Dart, mal à l’aise, fut pris d’une hésitation.
— Rien depuis mon dernier rapport. Peu de progrès ont été effectués dans l’identification de la cellule terroriste ou la localisation de l’engin nucléaire. Aucune cible précise n’a pu être identifiée, au-delà de celles que nous connaissons déjà.
— Les terroristes ont-ils la possibilité de changer de cible et de s’en prendre à une autre ville ?
— Comme je vous l’indiquais, nous n’en savons rien.
Le président jaillit de son siège et entama une ronde furieuse.
— Mais enfin, c’est inacceptable ! Où en êtes-vous avec ce terroriste en fuite ?
— Crew a réussi à échapper à nos hommes en pleine montagne. Nous l’avons cependant circonscrit dans une zone inhabitée où il est inoffensif, faute de routes et de moyens de communication.
— Peut-être, mais il est indispensable de l’interroger ! Cet homme-là pourrait nous fournir de précieuses indications sur ses complices et leurs cibles ! Débrouillez-vous comme vous voulez, mais arrêtez-le, nom d’un chien !
— Nous avons lancé toutes nos forces dans la bataille, monsieur le président. Je peux vous assurer que nous lui mettrons la main dessus.
Le président arpentait la pièce à grands pas.
— Parlez-moi de l’engin nucléaire. Que savons-nous de plus ?
— Les membres de la cellule de crise ne sont pas d’accord entre eux sur l’interprétation des radiations et des rapports isotopiques retrouvés. Ils croient avoir détecté certaines anomalies.
— Expliquez-vous.
— Les terroristes disposaient des meilleurs experts en la matière. Crew et Chalker étaient deux des plus grands spécialistes de Los Alamos en matière de conception d’engins nucléaires. Reste à déterminer la fiabilité de leur technique de fabrication. Le processus d’assemblage des divers éléments mécaniques et électroniques est extrêmement délicat. Ni Chalker ni Crew n’avaient les compétences nécessaires. Certains membres de la cellule de crise estiment que la bombe est trop volumineuse pour être transportable autrement qu’à l’aide d’une voiture ou d’une camionnette.
— Et vous, qu’en pensez-vous ?
— Je penche pour l’hypothèse d’une bombe transportable dans une simple valise. Je juge plus prudent de croire qu’ils ont bénéficié de l’aide de spécialistes, en plus de Chalker et Crew.

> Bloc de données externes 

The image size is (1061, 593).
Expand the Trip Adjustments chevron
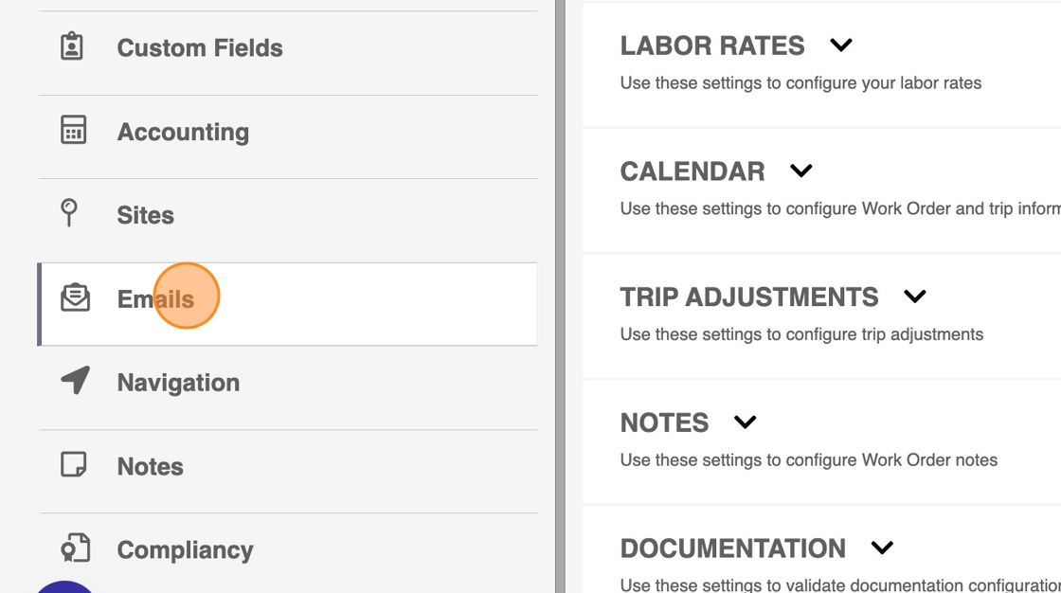[914, 297]

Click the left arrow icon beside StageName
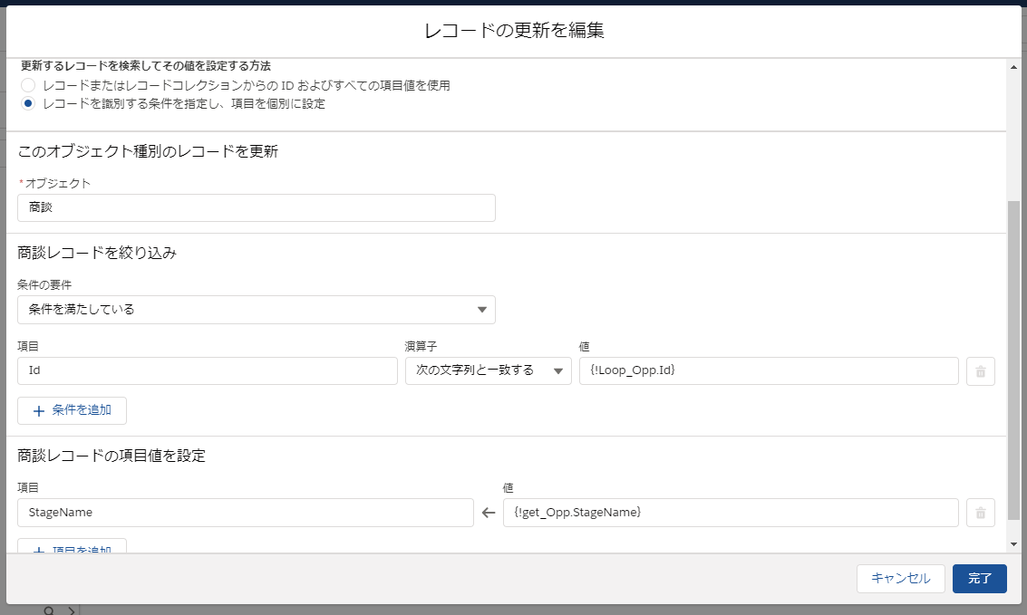(488, 513)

Le président secoua la tête d’un air navré.
— Quoi d’autre ?
— Les deux parties de la charge ont forcément été séparées et protégées depuis l’accident, puisque nous n’avons pas détecté de nouvelles traces de radiations. Nous cherchons une aiguille dans une botte de foin. Nous avons fait appel à l’ensemble des ressources militaires et policières, sur les plans local et fédéral. La ville grouille littéralement de soldats.
— Je vois, acquiesça le président. Cela dit, vos efforts ne risquent-ils pas de pousser les terroristes à choisir une cible moins bien protégée ? Le pays tout entier a succombé à la panique. À juste titre.

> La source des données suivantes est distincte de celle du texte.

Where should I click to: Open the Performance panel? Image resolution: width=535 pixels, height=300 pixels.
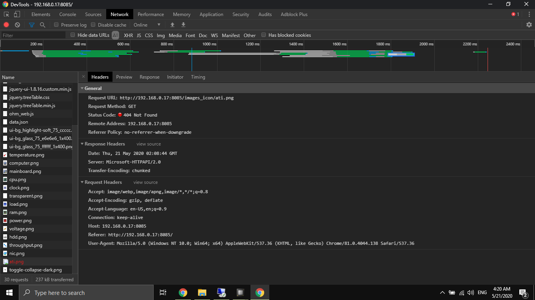coord(151,14)
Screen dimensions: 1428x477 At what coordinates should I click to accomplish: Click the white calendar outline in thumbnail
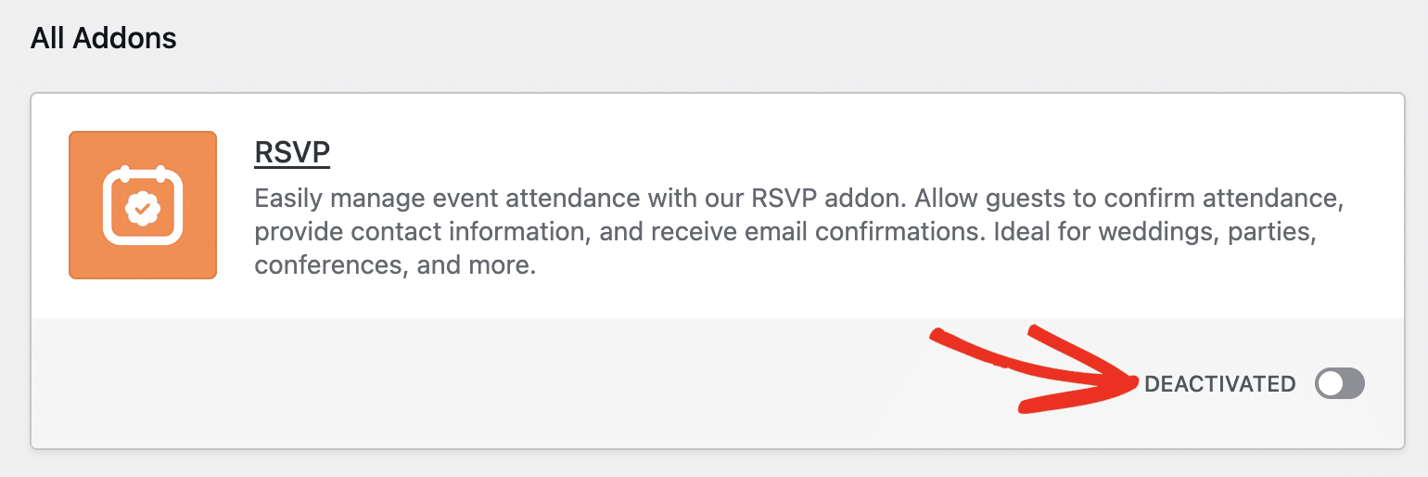143,205
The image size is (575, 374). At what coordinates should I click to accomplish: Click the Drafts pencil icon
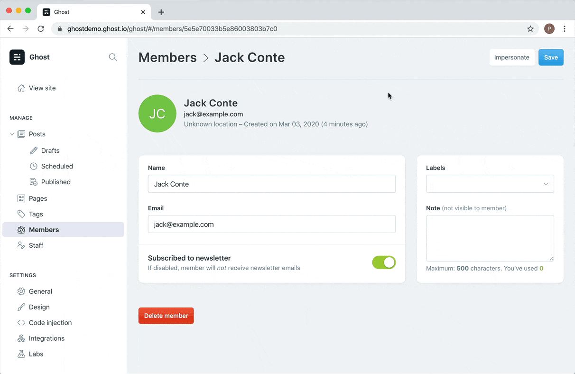34,150
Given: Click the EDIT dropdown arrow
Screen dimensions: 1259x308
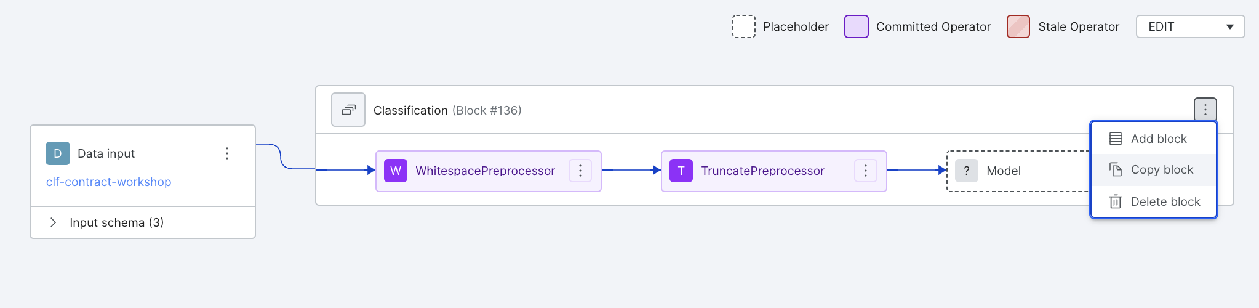Looking at the screenshot, I should coord(1230,26).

— Nous en avons longuement discuté avec nos équipes, répondit Dart. Ce ne sont pas les cibles potentielles qui manquent, mais tout laisse à penser que les terroristes ont jeté leur dévolu sur Washington. Nos spécialistes du djihadisme estiment que la valeur symbolique d’une telle attaque dépasserait de beaucoup son bilan humain. Washington est la capitale des États-Unis. Personnellement, je reste persuadé qu’ils n’ont pas changé de cible. Cela ne nous a pas empêchés de déployer des forces dans toutes les grandes villes, mais je crois qu’il serait extrêmement dangereux de relâcher la pression à Washington au prétexte que les terroristes sont susceptibles de frapper ailleurs.
Le président hocha la tête, plus lentement cette fois.
— Très bien. Je tiens néanmoins à ce que vos équipes dressent la liste de toutes les cibles potentielles à travers le pays. Les gens ont déjà plus ou moins établi eux-mêmes cette liste en fuyant les endroits les plus exposés. Montrez-leur que nous ne les oublions pas.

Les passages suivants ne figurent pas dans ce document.